The main idea of this extension is to offer anonymization by design.

The data masking rules should be written by the people who develop the application because they have the best knowledge of how the data model works. Therefore masking rules must be implemented directly inside the database schema.

This allows to mask the data directly inside the PostgreSQL instance without using an external tool and thus limiting the exposure and the risks of data leak.

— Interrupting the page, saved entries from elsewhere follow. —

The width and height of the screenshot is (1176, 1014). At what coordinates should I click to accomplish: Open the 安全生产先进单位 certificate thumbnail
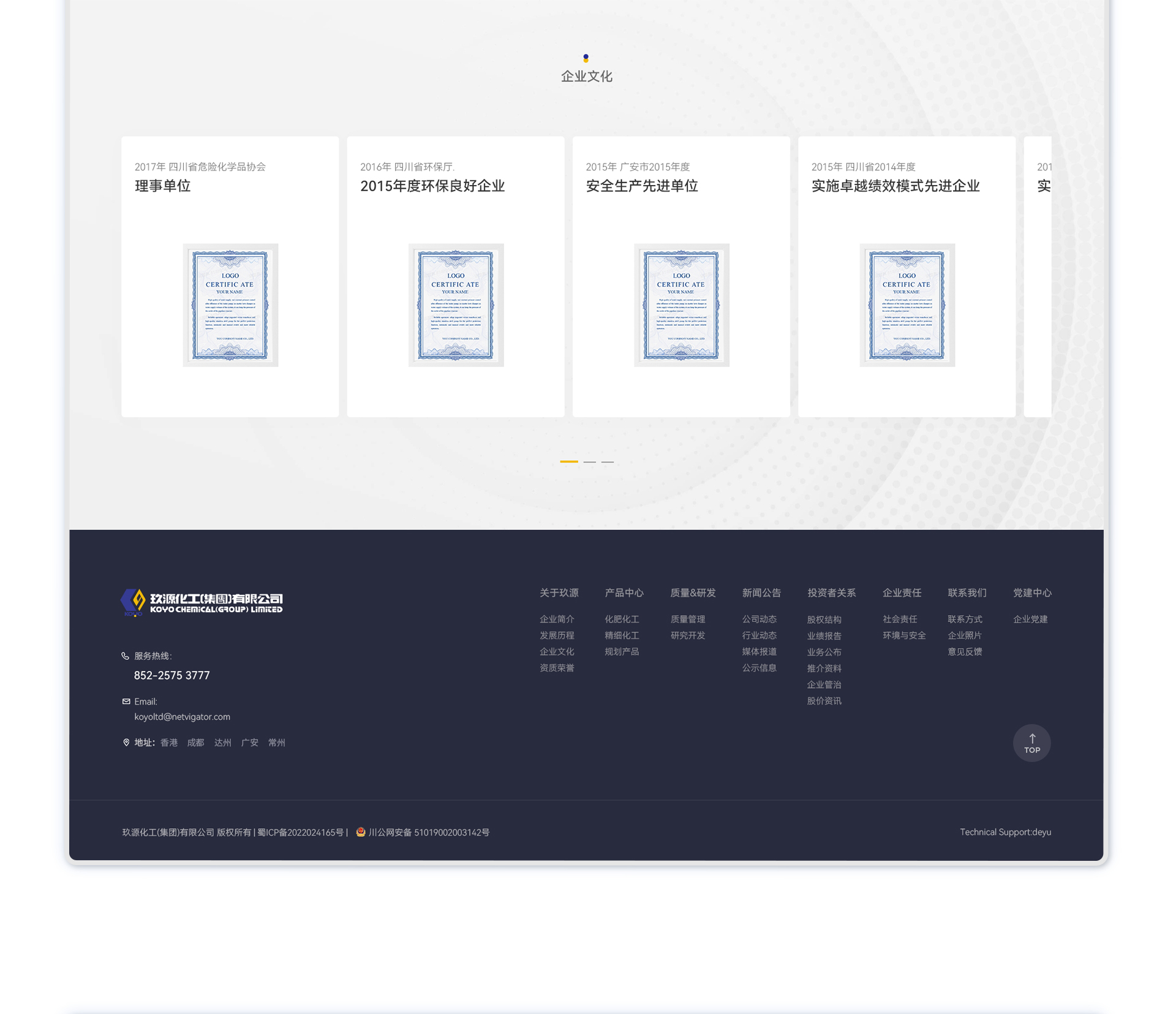pos(681,305)
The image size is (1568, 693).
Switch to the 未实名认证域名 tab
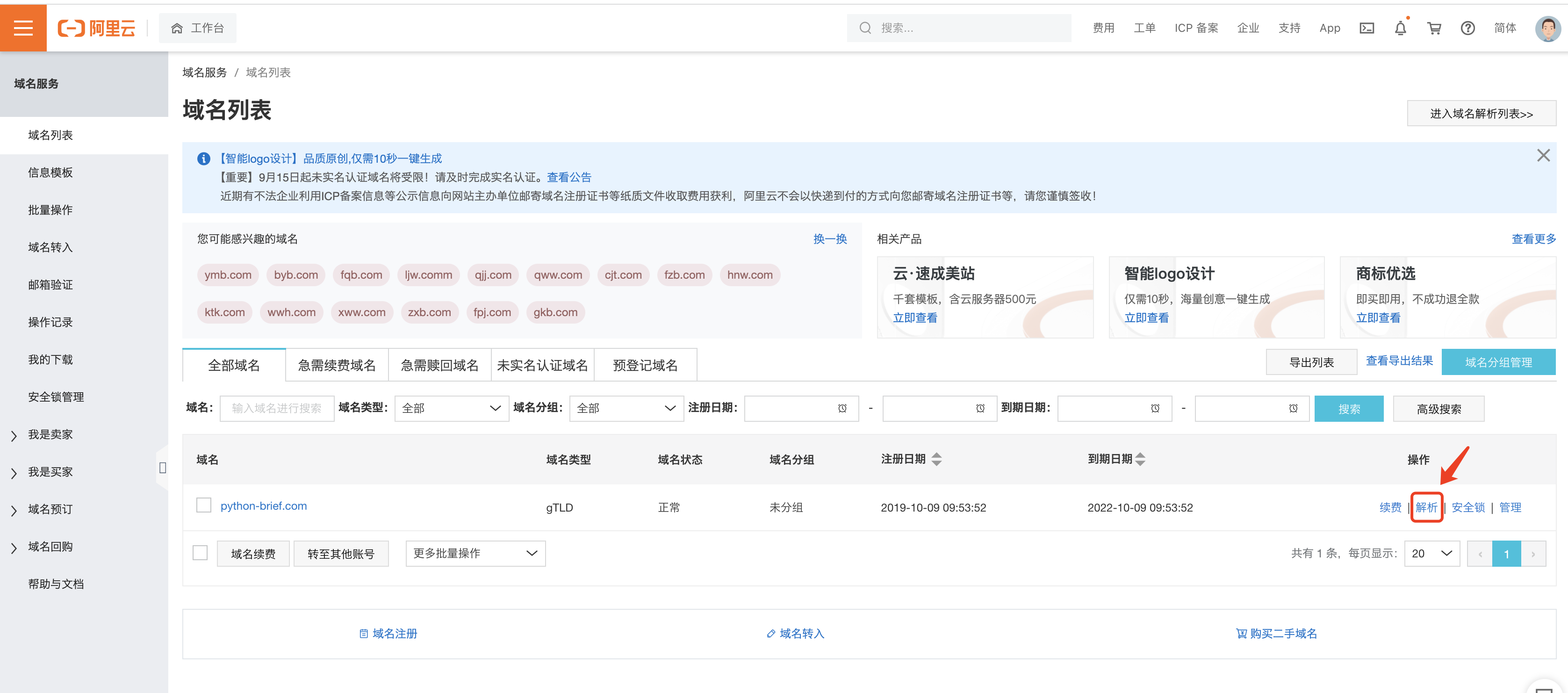coord(542,365)
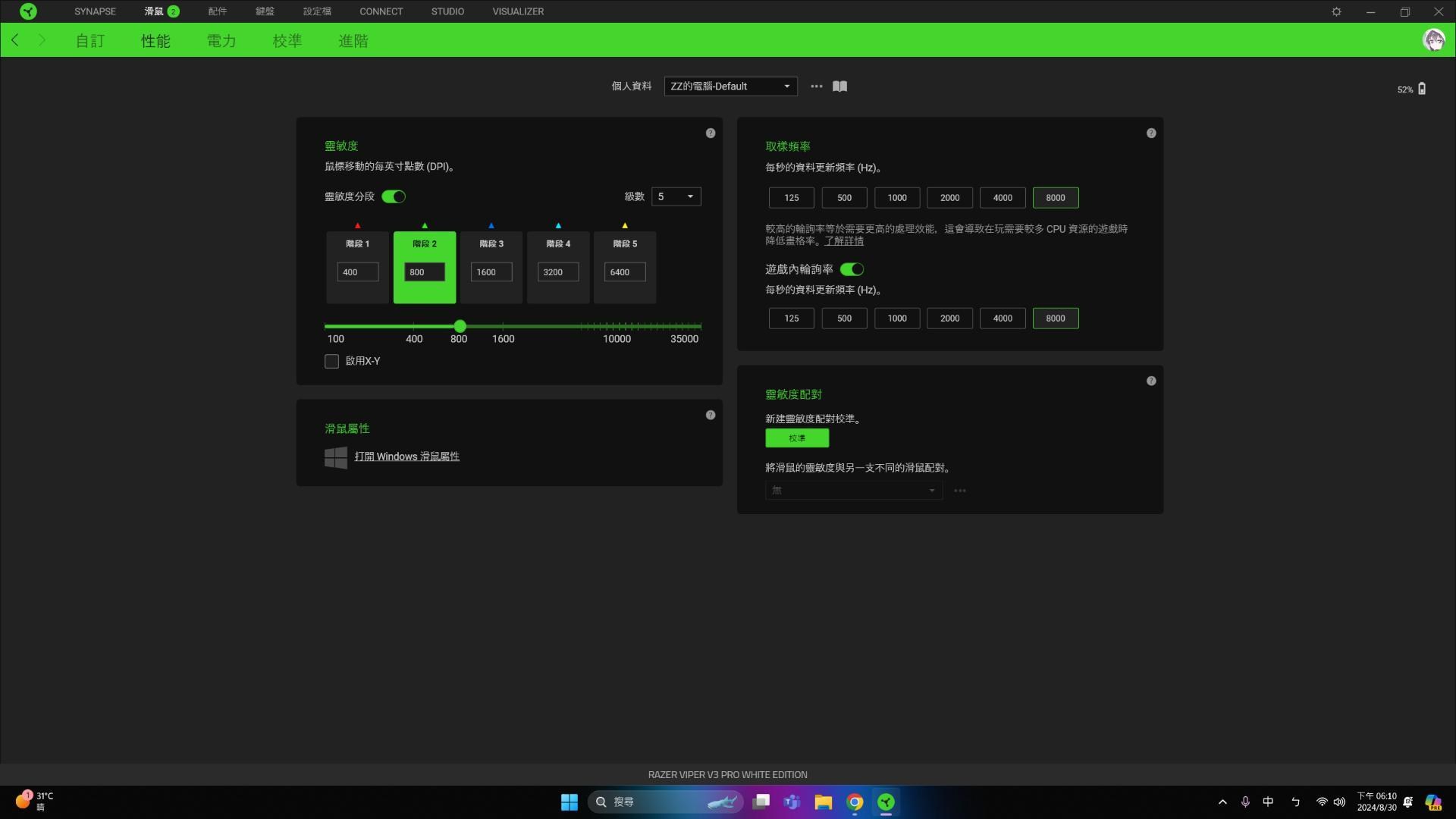Disable the 靈敏度分段 toggle
1456x819 pixels.
click(394, 196)
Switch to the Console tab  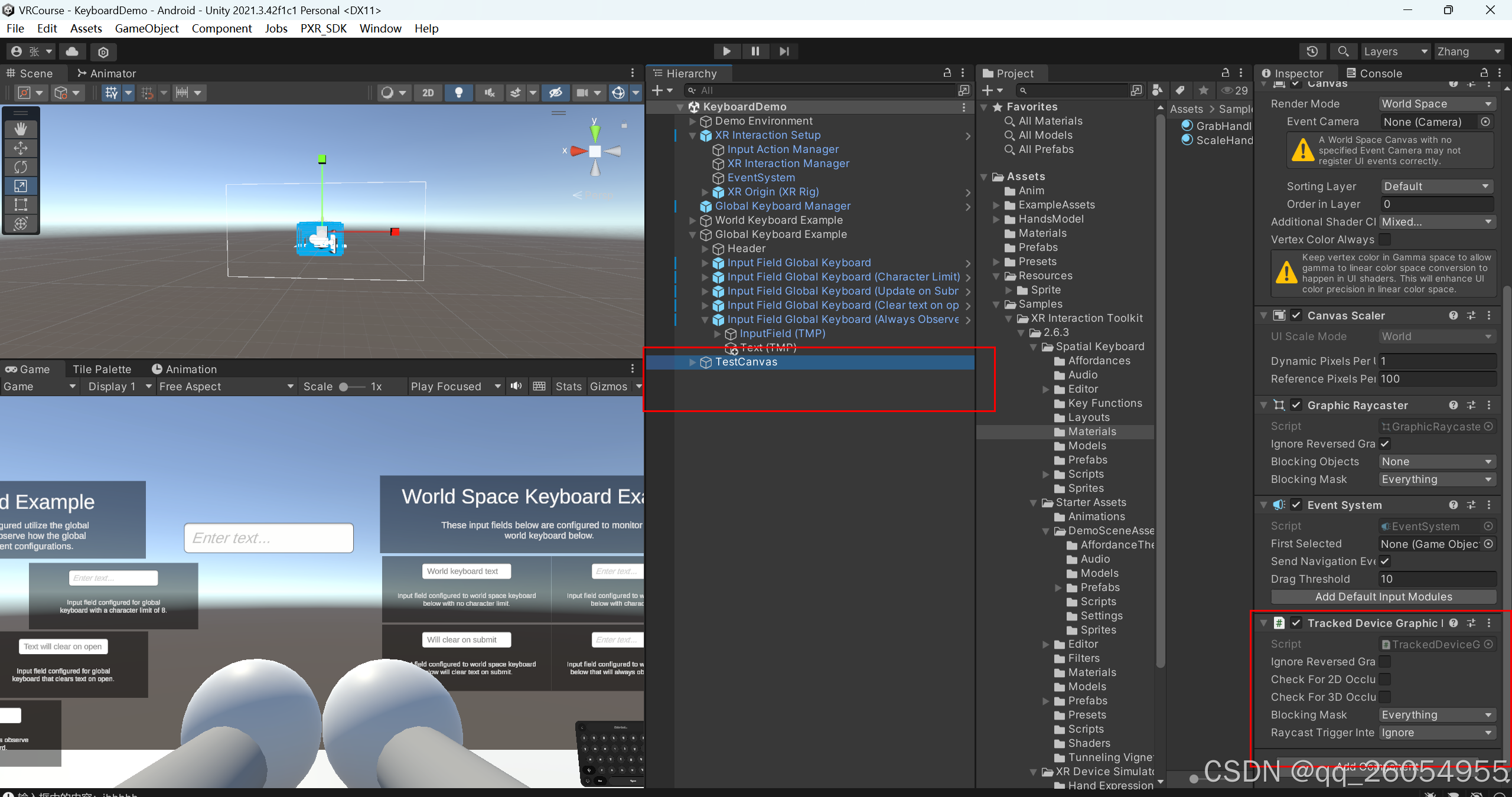(1374, 73)
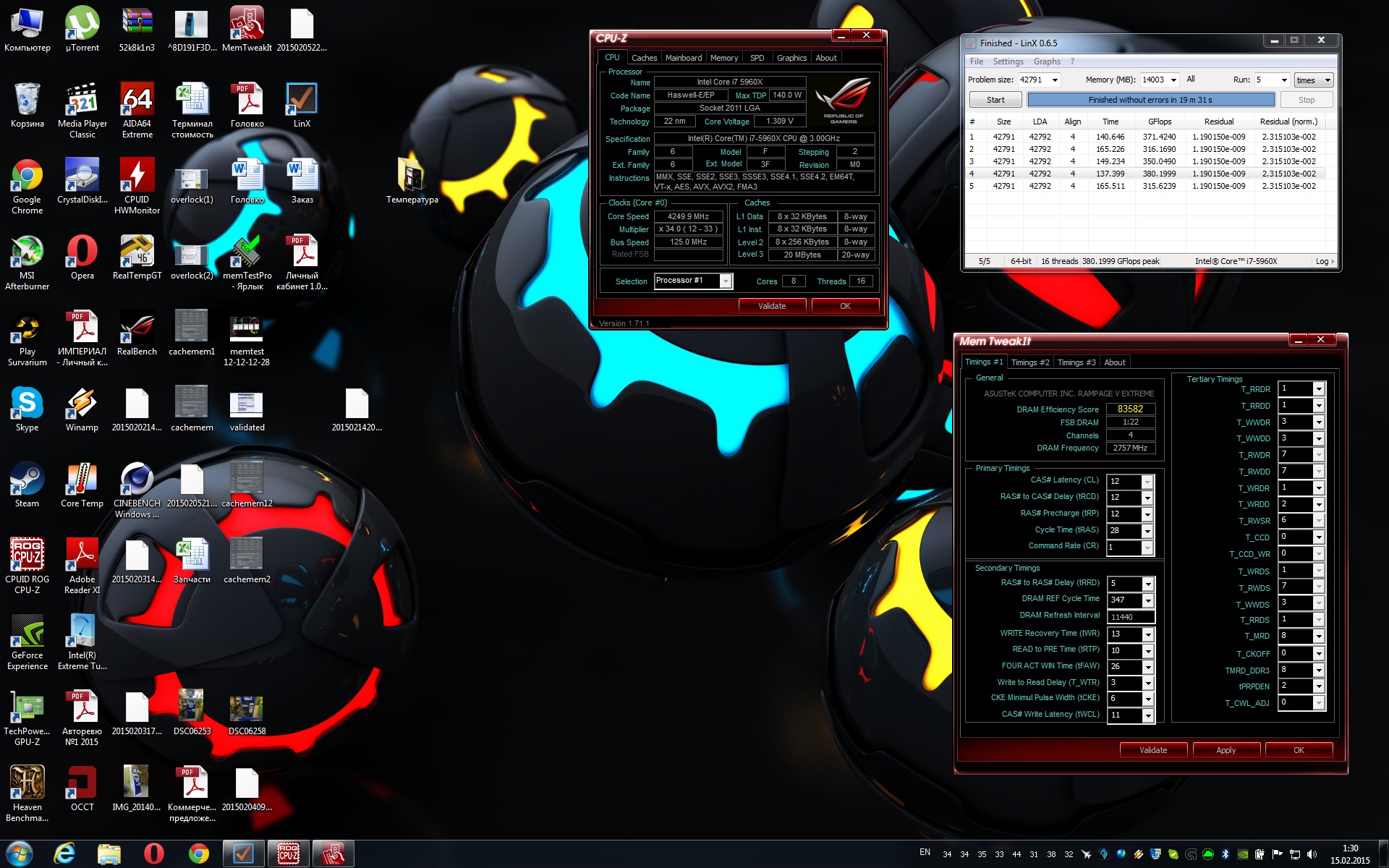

The data masking rules are declared simply by using the COMMENT syntax :

CREATE EXTENSION IF NOT EXISTS anon CASCADE;

SELECT anon.load();

CREATE TABLE player( id SERIAL, name TEXT, points INT);

INSERT INTO player VALUES  
( 1, 'Kareem Abdul-Jabbar', 38387),
( 5, 'Michael Jordan', 32292 );

COMMENT ON COLUMN player.name IS 'MASKED WITH FUNCTION anon.fake_last_name()';

Data Type Conversion

The various masking functions will return a certain data types. For instance:

  • the faking functions (e.g.fake_email()) will return values in TEXT data types
  • the random functions will return TEXT, INTEGER or TIMESTAMP WITH TIMEZONE
  • etc.

If the column you want to mask is in another data type (for instance VARCHAR(30)) then you need to add an explicit cast directly in the COMMENT declaration, like this:

=# COMMENT ON COLUMN clients.family_name 
-# IS 'MASKED WITH FUNCTION anon.fake_last_name()::VARCHAR(30)';

Limitations

If your columns already have comments, simply append the MASKED WITH FUNCTION statement at the end of the comment.